Anwaltsrecht, Gebührenrecht


Beantwortet von

Rechtsanwältin Sylvia True-Bohle



Guten Abend,
ich habe mithilfe meines Anwalts einen Teil der (Kindes-)Unterhaltsansprüche über einen Gerichtsvollzieher erfolgreich einklagen lassen. Nun hat er seine Honorarforderung gleich mit dem eingegangenen Unterhalt verrechnet, d.h. statt 1200 Euro erhalten wir nur 630 Euro. Ich bin der Meinung, daß die Forderung des Anwalts nicht mit meiner eingeklagten Forderung des Kindesunterhalts verrechnet werden kann, da der Kindesunterhalt "geschützt" ist und an die Berechtigten unverändert durchgeleitet werden muss. Zudem handelt es sich um zwei verschiedene Forderungen, genau genommen ja um drei, da ich ja die Anwaltskosten beim Unterhaltsschuldner ebenfalls einfordern kann. Zudem bin ich bei der Anwaltsforderung noch garnicht im Verzug. Ich wäre um eine ehrliche Antwort aus Ihren Kreisen sehr dankbar!Mein Anwalt war sauer und erklärte, dass dies so zulässig sei, konnte mir aber keinen rechtlichen Hintergrund dafür nennen.

Die Frage ist also: Ist eine Verrechnung von Anwaltshonorar mit eingeklagten Kindesunterhalt zulässig?






Sehr geehrte Ratssuchende,

der Kollegen hat ein Problem.

Solange Sie keine Rechnung erhalten haben, ist das Honorar noch nicht fällig; schon allein deshalb verbietet sich die Aufrechnung.

Da es sich um Kindesunterhalt handelt, und mit der Aufrechnung DEM KIND die Lebensgrundlage entzogen werden würde, verbietet sich auch deshalb die Aufrechnung (lieber Kollege, lese einmal § 394 BGB gut durch).

Klären Sie die Sache noch einmal mit dem Kollegen und bieten Sie ihm an, dass Sie ihm den Kostenerstattungsanspruch gegen den Kindesvater abtreten.
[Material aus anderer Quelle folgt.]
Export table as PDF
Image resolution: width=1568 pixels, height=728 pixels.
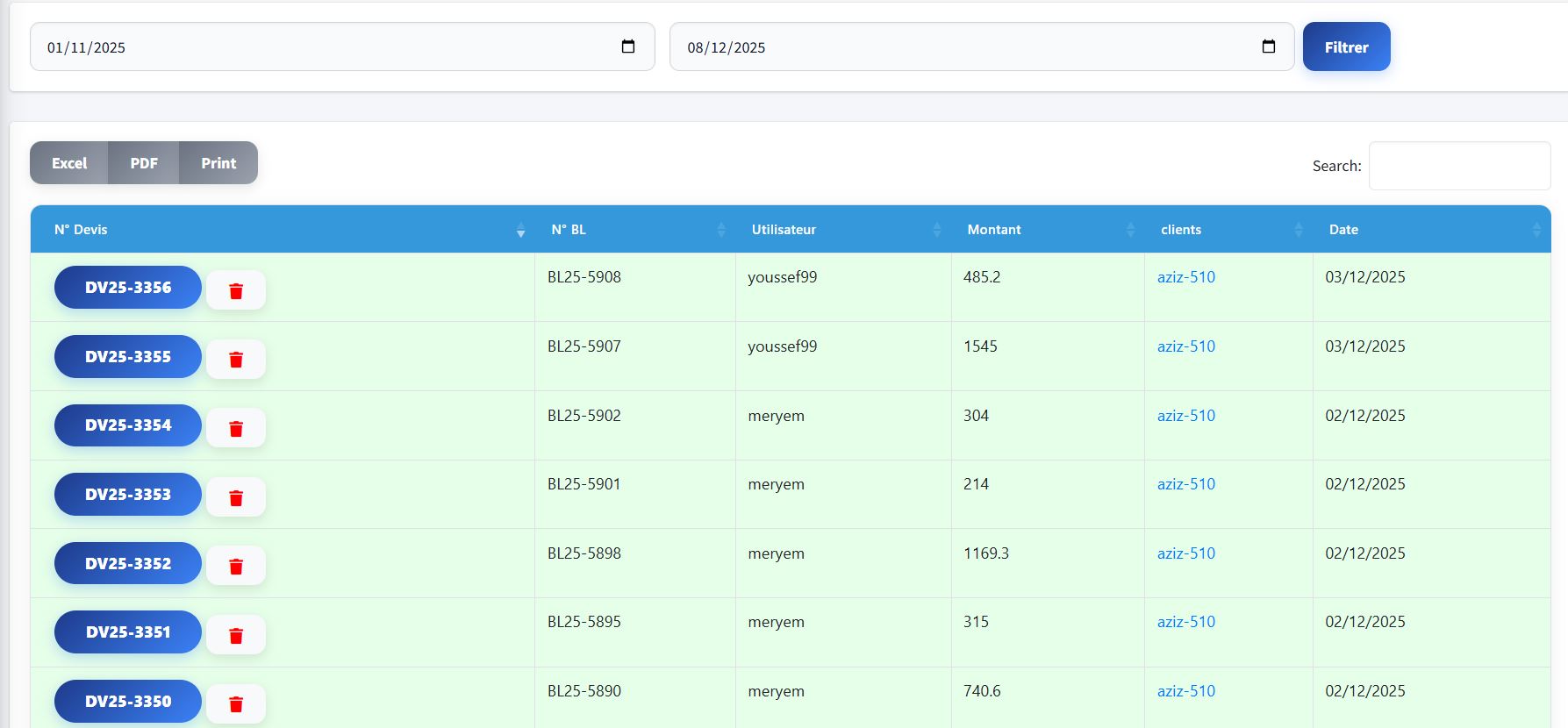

Lenkt er dann immer noch nicht ein, sollten Sie die Rechtsanwaltskammer einschalten (Lieber Kollege, tut mir leid, aber Recht muss Recht bleiben).

Mit freundlichen Grüßen

Rechtsanwältin
Sylvia True-Bohle

Nachfrage vom Fragesteller 20.01.2005 | 20:22

Der Anwalt hat dem Unterhaltsschuldner bereits die gleiche Forderung über sein Honorar geschickt! Dies teilte mir der Schuldner soeben auf Nachfrage mit.
Frage: Wie soll ich mich nun verhalten? Ich fühle mich wirklich getäuscht und bin sehr verärgert.

Antwort auf die Nachfrage vom Anwalt 20.01.2005 | 23:21

Fordern Sie das Geld vom Kollegen UNVERZÜGLICH heraus; zahlt er nicht, wenden Sie sich an die RA-Kammer.